------ EXERCISE PASSAGE ------

- Born: Konda Subbarama Das 5 January 1936 Venkatagiri, Nellore, British India (now Andhra Pradesh, India)
- Died: 8 June 2012 (aged 76) Chennai, Tamil Nadu, India
- Occupations: Film director; editor; screenwriter;
- Years active: 1966–2000
- Spouse: Nagamani Devi
- Children: 3

= K. S. R. Das =

Indian film director and editor (1936–2012)

Konda Subbarama Das (5 January 1936 – 8 June 2012), popularly known as K. S. R. Das (also spelled as K. S. R. Doss), was an Indian film director and editor known for his work in Telugu and Kannada cinema. Active primarily in the 1970s and 1980s, Das was known for his action films and made significant contributions to South Indian cinema.

Throughout his career, K. S. R. Das directed nearly 100 films across multiple Indian languages, with the majority in Telugu, and additional projects in Kannada, Hindi, Tamil, and Malayalam. He was a pioneer of full-length action films and introduced cowboy-themed films to Indian cinema. Notable films such as Rowdy Rani (1970) and Mosagallaku Mosagadu (1971) set new trends in the action genre. Although primarily recognized for his action films, Das also directed family dramas, showcasing his versatility as a filmmaker.

Das collaborated with several South Indian stars, including N. T. Rama Rao, Krishna, with whom he directed over 30 films, as well as Chiranjeevi, Rajinikanth, Vishnuvardhan. His work was both commercially successful and influential in shaping the action genre in Indian cinema. Das received several awards throughout his career, including the prestigious Puttanna Kanagal Award.

==Early life==
K. S. R. Das was born on January 5, 1936, in a small village near Venkatagiri in Nellore district, Andhra Pradesh. From a young age, Das was captivated by cinema, frequently traveling to nearby towns to watch films.

== Career ==

=== Early career ===
Das began his career in 1953 as a booking clerk at Krishna Mahal in Guntur district. He later worked as a film representative for Anjali Pictures until 1956, gaining valuable industry experience. He was introduced to S. Bhavanarayana of Gowri Productions, where he worked as an editor, contributing to around 40 films.

Das made his directorial debut with the Telugu film Loguttu Perumallakeruka in 1966, starring Sobhan Babu and Rajasri. Although the film did not achieve commercial success, it marked the beginning of his directorial career.

=== Rise to Prominence ===
Das gained widespread recognition with the 1969 film Takkari Donga Chakkani Chukka, which marked the beginning of his successful collaboration with actor Krishna. Over the years, he directed over 30 films with Krishna, including notable hits like Bangaru Kutumbam (1971) and Mosagallaku Mosagadu (1971). The latter, often regarded as the first Indian cowboy film, became a trendsetter and was dubbed into multiple languages, including English.

Known for his action-oriented films, Das introduced the concept of full-fledged action films to Telugu cinema with Rowdy Raani (1970). His film Mosagallaku Mosagadu was a milestone in Indian cinema. Despite his reputation for action films, Das also demonstrated his versatility by directing family dramas like Annadammula Savaal, Mama-Allulla Savaal, Girija Kalyanam.

------ SUPPLIED MATERIAL ------

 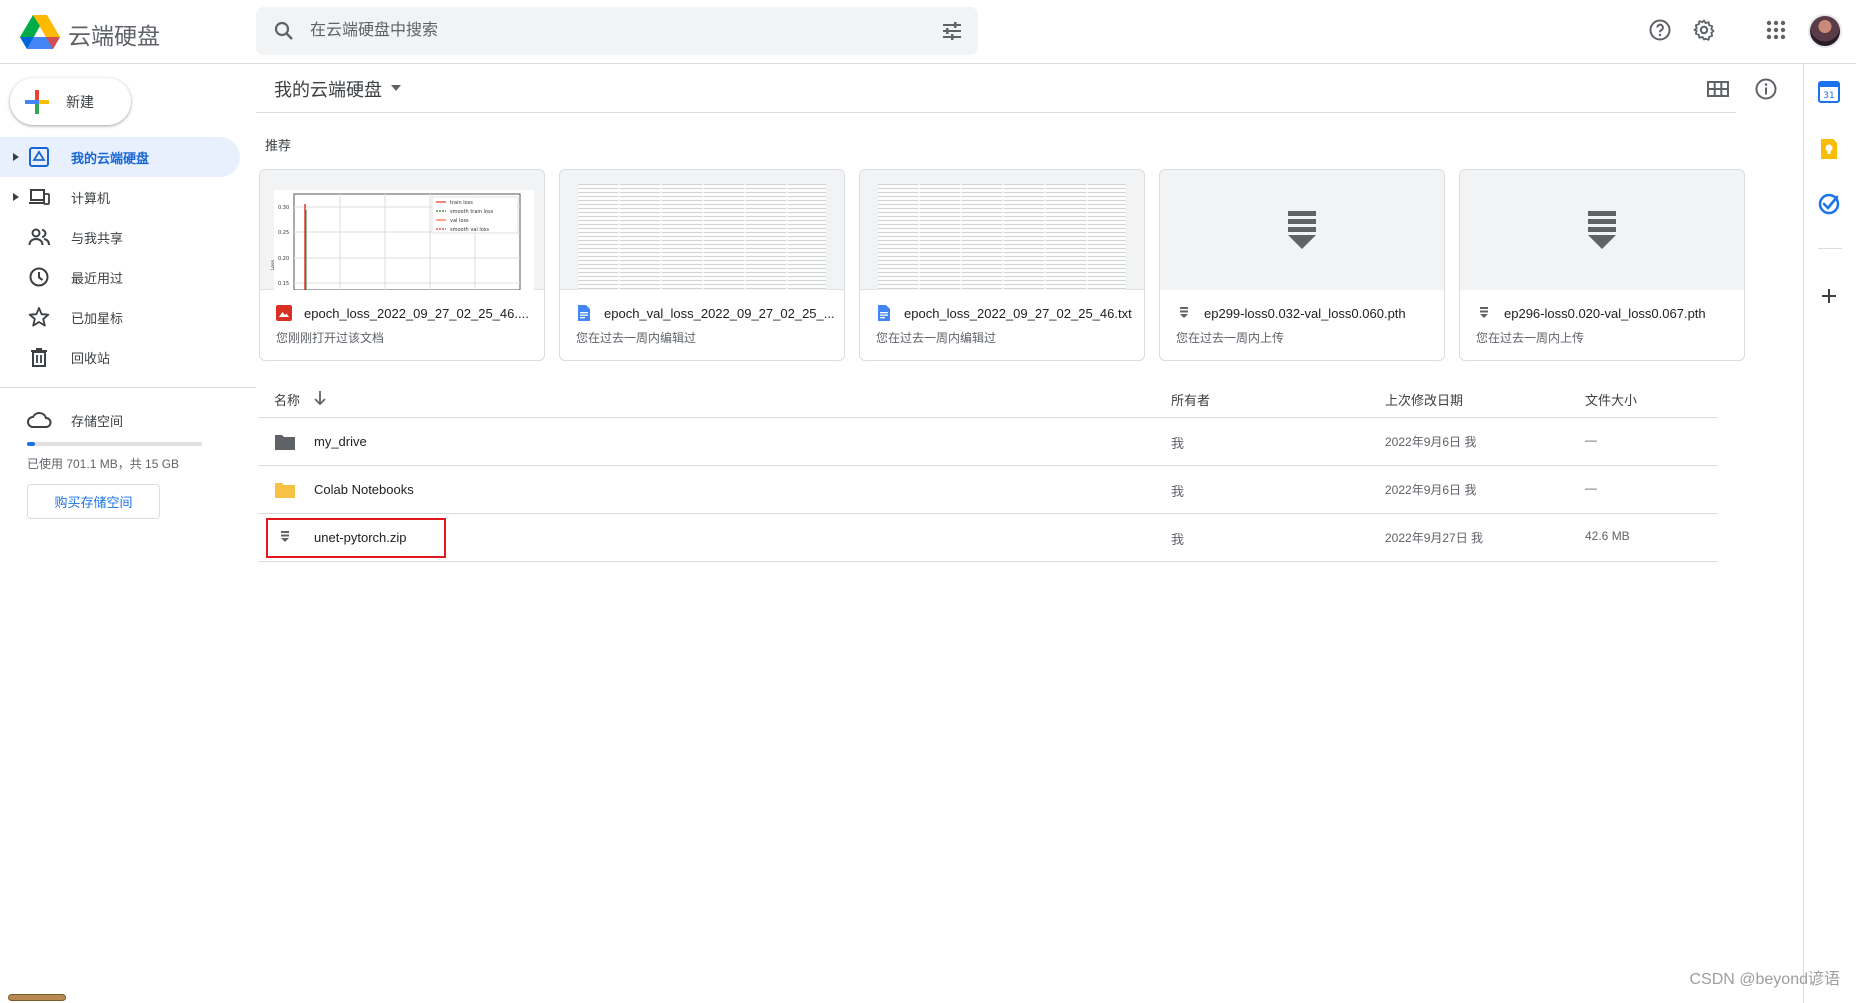 I want to click on archive-file-icon, so click(x=1184, y=312).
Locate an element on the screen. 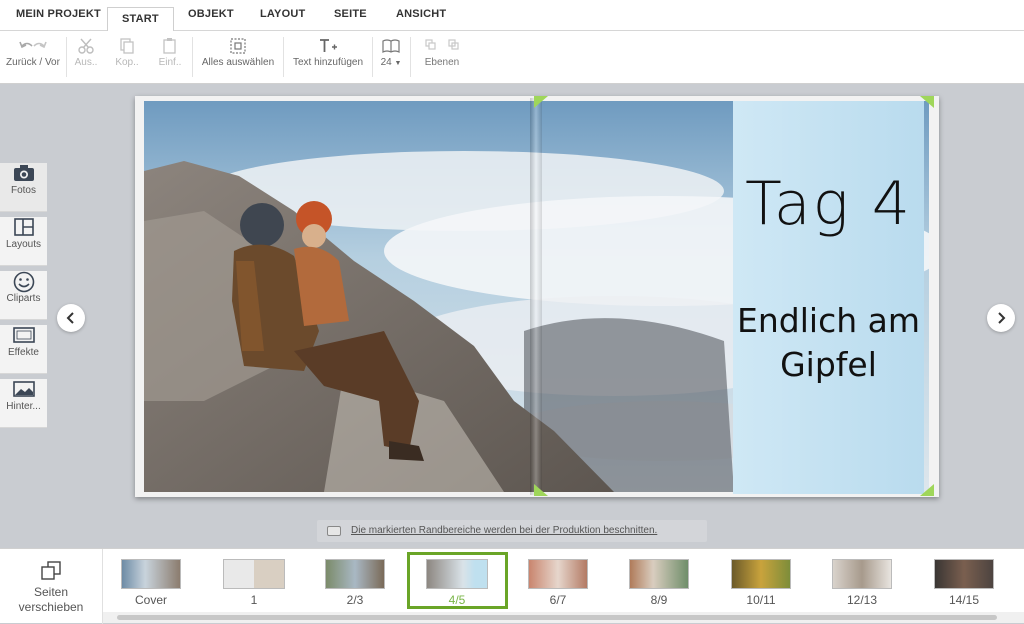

------

WORK ITEM:
Answer these questions using the K. S. R. Das text.
(a) In what role and where did Das begin his career in 1953?
(b) Which film was his first as a director, and in what year?
(c) Which award received by Das does the text call prestigious?

EXPECTED ANSWER:
(a) As a booking clerk at Krishna Mahal in Guntur district.
(b) The Telugu film Loguttu Perumallakeruka, in 1966.
(c) The Puttanna Kanagal Award.